- **PROBLEM TO SOLVE**
Please keep to the lines below from the one with "Instruction: Toggle select-all" through the one with "Task: Click the sunny icon for today at 17h", and restate them word for word, ends included.

- **Collection entries**
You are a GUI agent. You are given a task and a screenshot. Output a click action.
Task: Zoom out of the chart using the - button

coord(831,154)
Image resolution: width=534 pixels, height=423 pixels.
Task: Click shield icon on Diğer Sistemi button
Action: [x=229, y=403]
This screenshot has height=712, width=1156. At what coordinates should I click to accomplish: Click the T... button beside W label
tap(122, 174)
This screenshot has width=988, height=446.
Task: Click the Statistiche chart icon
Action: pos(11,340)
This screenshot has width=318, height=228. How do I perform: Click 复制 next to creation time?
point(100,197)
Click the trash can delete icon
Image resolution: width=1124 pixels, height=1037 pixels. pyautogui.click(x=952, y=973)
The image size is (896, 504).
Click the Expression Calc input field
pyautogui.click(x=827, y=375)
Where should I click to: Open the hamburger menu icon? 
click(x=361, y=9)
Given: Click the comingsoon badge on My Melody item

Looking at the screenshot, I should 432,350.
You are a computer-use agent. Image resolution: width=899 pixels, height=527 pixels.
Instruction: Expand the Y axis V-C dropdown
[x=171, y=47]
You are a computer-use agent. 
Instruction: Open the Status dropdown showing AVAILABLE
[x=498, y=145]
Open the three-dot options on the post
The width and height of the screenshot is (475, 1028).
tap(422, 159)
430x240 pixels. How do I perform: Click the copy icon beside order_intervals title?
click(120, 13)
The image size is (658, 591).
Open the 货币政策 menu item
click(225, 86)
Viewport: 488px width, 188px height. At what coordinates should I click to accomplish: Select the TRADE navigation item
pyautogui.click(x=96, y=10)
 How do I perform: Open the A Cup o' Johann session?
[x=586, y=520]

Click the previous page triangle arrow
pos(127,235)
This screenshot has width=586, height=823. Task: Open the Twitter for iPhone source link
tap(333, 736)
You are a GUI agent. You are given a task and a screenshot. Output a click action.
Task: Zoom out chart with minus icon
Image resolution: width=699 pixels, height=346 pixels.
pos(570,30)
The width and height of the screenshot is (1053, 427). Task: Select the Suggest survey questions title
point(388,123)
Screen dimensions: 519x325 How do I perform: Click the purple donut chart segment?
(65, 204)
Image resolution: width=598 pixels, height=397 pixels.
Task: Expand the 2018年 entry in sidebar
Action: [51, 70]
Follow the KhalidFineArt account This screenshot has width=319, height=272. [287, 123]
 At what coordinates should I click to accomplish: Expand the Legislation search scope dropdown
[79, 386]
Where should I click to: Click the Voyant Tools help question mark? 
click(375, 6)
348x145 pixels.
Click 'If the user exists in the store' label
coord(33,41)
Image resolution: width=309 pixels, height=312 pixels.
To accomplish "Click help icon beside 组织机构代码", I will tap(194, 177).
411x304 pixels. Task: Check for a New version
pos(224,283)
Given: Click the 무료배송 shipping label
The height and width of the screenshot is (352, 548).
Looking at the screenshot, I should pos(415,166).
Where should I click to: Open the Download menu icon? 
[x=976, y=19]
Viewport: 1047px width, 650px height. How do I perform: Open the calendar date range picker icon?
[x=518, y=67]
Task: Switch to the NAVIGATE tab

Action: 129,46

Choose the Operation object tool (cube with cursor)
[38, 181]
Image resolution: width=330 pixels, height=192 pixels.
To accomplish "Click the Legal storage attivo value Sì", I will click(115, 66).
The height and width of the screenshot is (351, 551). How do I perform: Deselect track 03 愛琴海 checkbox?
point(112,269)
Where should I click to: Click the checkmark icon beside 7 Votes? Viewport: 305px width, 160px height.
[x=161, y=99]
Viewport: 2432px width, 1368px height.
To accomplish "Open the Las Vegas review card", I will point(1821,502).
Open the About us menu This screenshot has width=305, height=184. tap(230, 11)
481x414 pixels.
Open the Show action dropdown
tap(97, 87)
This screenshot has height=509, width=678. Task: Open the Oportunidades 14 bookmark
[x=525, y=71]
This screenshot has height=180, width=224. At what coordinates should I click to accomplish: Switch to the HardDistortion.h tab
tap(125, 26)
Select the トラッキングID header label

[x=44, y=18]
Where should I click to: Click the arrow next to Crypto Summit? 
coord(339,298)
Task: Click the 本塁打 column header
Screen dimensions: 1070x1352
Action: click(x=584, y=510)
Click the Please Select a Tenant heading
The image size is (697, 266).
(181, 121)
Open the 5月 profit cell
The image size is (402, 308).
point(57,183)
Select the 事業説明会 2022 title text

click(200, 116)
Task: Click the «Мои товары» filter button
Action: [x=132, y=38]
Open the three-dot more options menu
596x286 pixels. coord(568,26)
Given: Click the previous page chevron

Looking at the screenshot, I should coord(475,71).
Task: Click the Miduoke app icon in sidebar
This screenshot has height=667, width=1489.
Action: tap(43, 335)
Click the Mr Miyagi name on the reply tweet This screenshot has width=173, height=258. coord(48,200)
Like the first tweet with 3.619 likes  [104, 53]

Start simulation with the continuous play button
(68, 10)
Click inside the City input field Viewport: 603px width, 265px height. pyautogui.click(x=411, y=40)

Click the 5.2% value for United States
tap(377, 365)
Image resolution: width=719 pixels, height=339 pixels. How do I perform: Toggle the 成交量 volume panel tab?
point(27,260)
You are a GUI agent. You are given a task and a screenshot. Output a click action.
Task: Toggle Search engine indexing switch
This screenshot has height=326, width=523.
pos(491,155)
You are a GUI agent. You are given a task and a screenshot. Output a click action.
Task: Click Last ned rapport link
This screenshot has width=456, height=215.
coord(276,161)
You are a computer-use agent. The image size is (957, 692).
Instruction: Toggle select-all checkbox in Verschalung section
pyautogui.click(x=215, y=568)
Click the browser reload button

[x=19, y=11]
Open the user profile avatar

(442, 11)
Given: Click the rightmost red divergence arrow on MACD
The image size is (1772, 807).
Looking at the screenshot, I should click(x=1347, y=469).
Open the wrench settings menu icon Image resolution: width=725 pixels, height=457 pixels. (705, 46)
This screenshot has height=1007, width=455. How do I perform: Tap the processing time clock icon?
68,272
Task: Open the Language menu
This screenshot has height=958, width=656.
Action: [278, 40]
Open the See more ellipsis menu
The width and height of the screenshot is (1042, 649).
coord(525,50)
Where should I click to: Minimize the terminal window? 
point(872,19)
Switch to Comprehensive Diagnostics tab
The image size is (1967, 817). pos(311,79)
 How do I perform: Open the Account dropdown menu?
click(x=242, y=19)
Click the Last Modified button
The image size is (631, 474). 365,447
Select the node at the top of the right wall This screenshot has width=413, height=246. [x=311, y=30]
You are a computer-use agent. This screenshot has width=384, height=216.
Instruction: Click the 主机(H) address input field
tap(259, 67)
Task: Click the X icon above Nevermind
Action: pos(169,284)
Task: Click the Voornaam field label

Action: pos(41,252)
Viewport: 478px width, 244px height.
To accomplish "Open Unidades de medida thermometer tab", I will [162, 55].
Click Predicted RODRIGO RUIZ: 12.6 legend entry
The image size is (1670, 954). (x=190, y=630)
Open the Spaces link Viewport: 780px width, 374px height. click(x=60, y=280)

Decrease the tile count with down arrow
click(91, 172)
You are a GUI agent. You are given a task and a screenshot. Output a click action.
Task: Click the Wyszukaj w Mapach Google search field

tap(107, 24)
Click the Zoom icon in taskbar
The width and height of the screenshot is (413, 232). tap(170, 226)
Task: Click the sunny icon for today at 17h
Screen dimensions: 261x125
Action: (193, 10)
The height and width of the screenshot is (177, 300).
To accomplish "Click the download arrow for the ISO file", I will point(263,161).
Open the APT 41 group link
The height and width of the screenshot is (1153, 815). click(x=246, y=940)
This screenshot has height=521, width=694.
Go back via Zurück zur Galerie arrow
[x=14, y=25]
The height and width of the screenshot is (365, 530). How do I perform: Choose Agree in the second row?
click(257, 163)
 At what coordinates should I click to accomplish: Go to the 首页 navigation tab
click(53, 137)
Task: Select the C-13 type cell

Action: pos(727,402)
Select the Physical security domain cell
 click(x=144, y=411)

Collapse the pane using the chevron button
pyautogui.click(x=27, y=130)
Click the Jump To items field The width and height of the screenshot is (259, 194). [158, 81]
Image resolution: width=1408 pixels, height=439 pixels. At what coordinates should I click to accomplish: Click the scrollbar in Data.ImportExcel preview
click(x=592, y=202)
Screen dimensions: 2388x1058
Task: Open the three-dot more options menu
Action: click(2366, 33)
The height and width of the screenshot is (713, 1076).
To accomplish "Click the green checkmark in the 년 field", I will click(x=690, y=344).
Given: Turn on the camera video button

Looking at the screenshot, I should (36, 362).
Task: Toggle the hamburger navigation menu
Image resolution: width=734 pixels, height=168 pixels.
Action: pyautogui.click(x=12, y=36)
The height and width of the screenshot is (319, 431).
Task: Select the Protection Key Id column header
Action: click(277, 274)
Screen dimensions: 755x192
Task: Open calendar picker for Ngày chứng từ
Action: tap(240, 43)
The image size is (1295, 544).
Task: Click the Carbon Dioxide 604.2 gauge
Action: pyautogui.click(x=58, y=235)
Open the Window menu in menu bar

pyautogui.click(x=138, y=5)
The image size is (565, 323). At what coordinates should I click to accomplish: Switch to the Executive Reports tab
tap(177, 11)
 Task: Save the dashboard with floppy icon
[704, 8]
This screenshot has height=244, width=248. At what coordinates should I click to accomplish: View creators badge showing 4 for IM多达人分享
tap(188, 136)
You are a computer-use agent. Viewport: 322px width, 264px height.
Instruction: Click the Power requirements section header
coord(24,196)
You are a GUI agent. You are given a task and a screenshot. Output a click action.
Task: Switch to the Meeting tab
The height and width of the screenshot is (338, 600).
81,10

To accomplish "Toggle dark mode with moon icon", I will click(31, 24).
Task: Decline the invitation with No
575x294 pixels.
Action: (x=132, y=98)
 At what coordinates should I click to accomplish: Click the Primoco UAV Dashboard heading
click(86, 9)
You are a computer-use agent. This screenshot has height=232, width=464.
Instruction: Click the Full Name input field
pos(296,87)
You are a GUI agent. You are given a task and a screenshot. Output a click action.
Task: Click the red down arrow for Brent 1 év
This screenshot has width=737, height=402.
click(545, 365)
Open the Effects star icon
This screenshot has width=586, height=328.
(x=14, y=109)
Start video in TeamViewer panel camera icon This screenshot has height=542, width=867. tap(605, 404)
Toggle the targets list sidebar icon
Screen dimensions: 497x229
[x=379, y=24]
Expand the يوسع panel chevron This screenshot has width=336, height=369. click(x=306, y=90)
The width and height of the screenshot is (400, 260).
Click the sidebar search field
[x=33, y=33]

- **WRITTEN SOLUTION**
Instruction: Toggle select-all checkbox in Verschalung section
pyautogui.click(x=215, y=568)
Click the browser reload button

[x=19, y=11]
Open the user profile avatar

(442, 11)
Given: Click the rightmost red divergence arrow on MACD
The image size is (1772, 807).
Looking at the screenshot, I should click(x=1347, y=469).
Open the wrench settings menu icon Image resolution: width=725 pixels, height=457 pixels. (705, 46)
This screenshot has height=1007, width=455. How do I perform: Tap the processing time clock icon?
68,272
Task: Open the Language menu
This screenshot has height=958, width=656.
Action: [278, 40]
Open the See more ellipsis menu
The width and height of the screenshot is (1042, 649).
coord(525,50)
Where should I click to: Minimize the terminal window? 
point(872,19)
Switch to Comprehensive Diagnostics tab
The image size is (1967, 817). pos(311,79)
 How do I perform: Open the Account dropdown menu?
click(x=242, y=19)
Click the Last Modified button
The image size is (631, 474). 365,447
Select the node at the top of the right wall This screenshot has width=413, height=246. [x=311, y=30]
You are a computer-use agent. This screenshot has width=384, height=216.
Instruction: Click the 主机(H) address input field
tap(259, 67)
Task: Click the X icon above Nevermind
Action: pos(169,284)
Task: Click the Voornaam field label

Action: pos(41,252)
Viewport: 478px width, 244px height.
To accomplish "Open Unidades de medida thermometer tab", I will [162, 55].
Click Predicted RODRIGO RUIZ: 12.6 legend entry
The image size is (1670, 954). (x=190, y=630)
Open the Spaces link Viewport: 780px width, 374px height. click(x=60, y=280)

Decrease the tile count with down arrow
click(91, 172)
You are a GUI agent. You are given a task and a screenshot. Output a click action.
Task: Click the Wyszukaj w Mapach Google search field

tap(107, 24)
Click the Zoom icon in taskbar
The width and height of the screenshot is (413, 232). tap(170, 226)
Task: Click the sunny icon for today at 17h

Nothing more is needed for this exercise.